It was hours that he stood clutching the Diadem to his chest, two distinct heartbeats merging into one for the last time. He shuddered thinking about the pain it necessitated, but holding his Horcrux was enough to be worth enduring anything. It had been worse than the other times, so much worse — they only got worse with each one, the agony of splitting his soul once more destroying him further every time. But he would heal and emerge victorious as he always did.
In his weakened form, he would require assistance but as no one could give it, he was forced to stand up on his own, searching for whatever corner of the room his wand had rolled off to, knowing it was best to steer clear of wandless magic for a while until his core stabilised. That in itself could take another month or so. It was alright… he could wait for his body to heal, give it as much time as it needed to make a full recovery.
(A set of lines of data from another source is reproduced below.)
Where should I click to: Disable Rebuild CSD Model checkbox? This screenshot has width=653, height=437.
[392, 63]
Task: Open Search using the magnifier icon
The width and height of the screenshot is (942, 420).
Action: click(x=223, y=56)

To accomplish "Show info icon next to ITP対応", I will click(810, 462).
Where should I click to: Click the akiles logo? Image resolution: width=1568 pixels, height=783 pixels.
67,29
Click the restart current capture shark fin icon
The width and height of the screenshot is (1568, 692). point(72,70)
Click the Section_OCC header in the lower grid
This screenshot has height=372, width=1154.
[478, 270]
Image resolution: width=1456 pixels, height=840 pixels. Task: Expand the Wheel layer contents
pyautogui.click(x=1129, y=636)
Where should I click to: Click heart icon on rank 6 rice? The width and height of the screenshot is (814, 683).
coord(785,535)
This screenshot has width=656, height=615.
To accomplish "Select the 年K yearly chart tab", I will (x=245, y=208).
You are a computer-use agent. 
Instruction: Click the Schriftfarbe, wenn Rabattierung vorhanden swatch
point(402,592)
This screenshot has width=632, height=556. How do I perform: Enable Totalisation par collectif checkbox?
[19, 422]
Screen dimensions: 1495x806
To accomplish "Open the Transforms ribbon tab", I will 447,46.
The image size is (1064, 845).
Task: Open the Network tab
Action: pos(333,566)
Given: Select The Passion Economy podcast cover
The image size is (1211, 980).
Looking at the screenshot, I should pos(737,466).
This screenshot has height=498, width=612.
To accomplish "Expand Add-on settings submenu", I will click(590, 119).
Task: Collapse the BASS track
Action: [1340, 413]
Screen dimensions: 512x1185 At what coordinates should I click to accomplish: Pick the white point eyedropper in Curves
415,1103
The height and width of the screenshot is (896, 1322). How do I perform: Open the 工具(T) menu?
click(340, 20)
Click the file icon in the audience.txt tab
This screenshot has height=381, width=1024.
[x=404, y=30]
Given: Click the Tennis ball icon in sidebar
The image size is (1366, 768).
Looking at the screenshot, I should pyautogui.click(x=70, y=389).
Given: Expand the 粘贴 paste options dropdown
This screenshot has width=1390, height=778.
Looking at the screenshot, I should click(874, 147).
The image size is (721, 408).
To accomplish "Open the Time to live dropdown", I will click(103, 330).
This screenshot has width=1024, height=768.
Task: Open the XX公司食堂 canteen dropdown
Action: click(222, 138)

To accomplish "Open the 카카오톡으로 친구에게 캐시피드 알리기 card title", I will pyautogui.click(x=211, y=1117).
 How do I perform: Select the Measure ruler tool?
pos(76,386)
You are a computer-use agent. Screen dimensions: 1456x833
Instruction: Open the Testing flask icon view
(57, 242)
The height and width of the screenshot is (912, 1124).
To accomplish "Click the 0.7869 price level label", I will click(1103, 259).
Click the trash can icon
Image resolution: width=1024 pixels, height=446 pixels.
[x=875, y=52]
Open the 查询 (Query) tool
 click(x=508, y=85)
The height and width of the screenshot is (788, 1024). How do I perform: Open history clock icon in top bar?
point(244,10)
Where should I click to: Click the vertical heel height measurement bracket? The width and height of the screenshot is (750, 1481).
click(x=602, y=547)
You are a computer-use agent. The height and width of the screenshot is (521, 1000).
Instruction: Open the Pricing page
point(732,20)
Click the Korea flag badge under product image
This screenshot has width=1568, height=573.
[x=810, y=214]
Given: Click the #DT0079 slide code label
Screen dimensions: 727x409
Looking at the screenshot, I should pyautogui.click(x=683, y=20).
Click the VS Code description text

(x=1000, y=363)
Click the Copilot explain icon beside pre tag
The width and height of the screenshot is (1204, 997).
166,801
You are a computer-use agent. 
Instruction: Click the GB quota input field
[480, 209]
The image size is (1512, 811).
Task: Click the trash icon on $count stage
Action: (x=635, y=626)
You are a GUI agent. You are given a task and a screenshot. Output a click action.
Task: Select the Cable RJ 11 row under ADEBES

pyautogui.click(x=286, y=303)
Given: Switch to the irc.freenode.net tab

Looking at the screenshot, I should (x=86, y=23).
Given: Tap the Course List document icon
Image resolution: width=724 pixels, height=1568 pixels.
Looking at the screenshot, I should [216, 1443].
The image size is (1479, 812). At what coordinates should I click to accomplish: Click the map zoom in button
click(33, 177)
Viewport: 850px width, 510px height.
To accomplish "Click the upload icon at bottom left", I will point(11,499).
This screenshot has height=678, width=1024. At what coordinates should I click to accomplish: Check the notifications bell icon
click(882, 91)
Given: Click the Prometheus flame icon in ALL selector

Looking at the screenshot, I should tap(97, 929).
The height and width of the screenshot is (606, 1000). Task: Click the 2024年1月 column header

He materialised the essential furniture he had vanished in preparation for the ritual, and, despite his legs begging him to rest on the bed, he went to get a glass of water, the ice having long ago melted and evaporated away.
It would be a long recovery.
oOo
England was an exceptionally dour place.
And on a bleak November day such as this one, with rain pounding against the window panes, more than once he questioned why he had bothered to return in the first place. It wasn’t as if he held a commitment to his homeland, only that he had made a promise to his younger self that he would embark upon this journey of enlightenment and come back a better man, a more ripened wizard worthy of the future his country deserved. And he wasn’t one to break a promise.
Following his recovery after his meeting with Death, he decided to come back to the British Isles, permanently this time, with two goals in mind. One, begin his plan. Two, hide the Diadem in the place dearest to him — Hogwarts.
He had been patient when he arrived, waiting for the opportune moment to visit the castle until one arose under the guise of the coveted Defence Against the Dark Arts position. He had been under no delusion when he wrote to Dumbledore expressing his desire to apply that his wish would be granted. Once upon a time, he would have been enraged at having been rejected not once, but twice, back in his youth when teaching had been his passion. Nevertheless, it didn’t annoy him any less, meeting with the idiotic Headmaster. The fool thought he knew him so well, nearly elated at having some of his guesses about his character finally confirmed. That ignorant nitwit.
His fundamental issues with Dumbledore aside, he had succeeded in his goal of stashing his beloved Horcrux in his home, into the heart of the school. He had contemplated using the Chamber of Secrets but he couldn’t risk discovery. As such, he Disillusioned himself and marched right up to the seventh floor, to that wondrous room of mysteries he had discovered in his third year — it was the perfect place. He had succeeded.
Three months had trudged past exceptionally slowly afterwards, painfully so, as he needed to tend to the seeds he had left behind in the fifties. His movement had caught root in the past decade thanks to the efforts his Knights had made in ensuring everything went according to plan, carefully nurturing the frail sprouts while they waited for him. And now, with all the preparations over, he was confident enough to begin the next step; he was much too eager to see his vision for his country blossom, but he knew patience was of the utmost importance. He could wait, much more patience was housed within him than initially expected.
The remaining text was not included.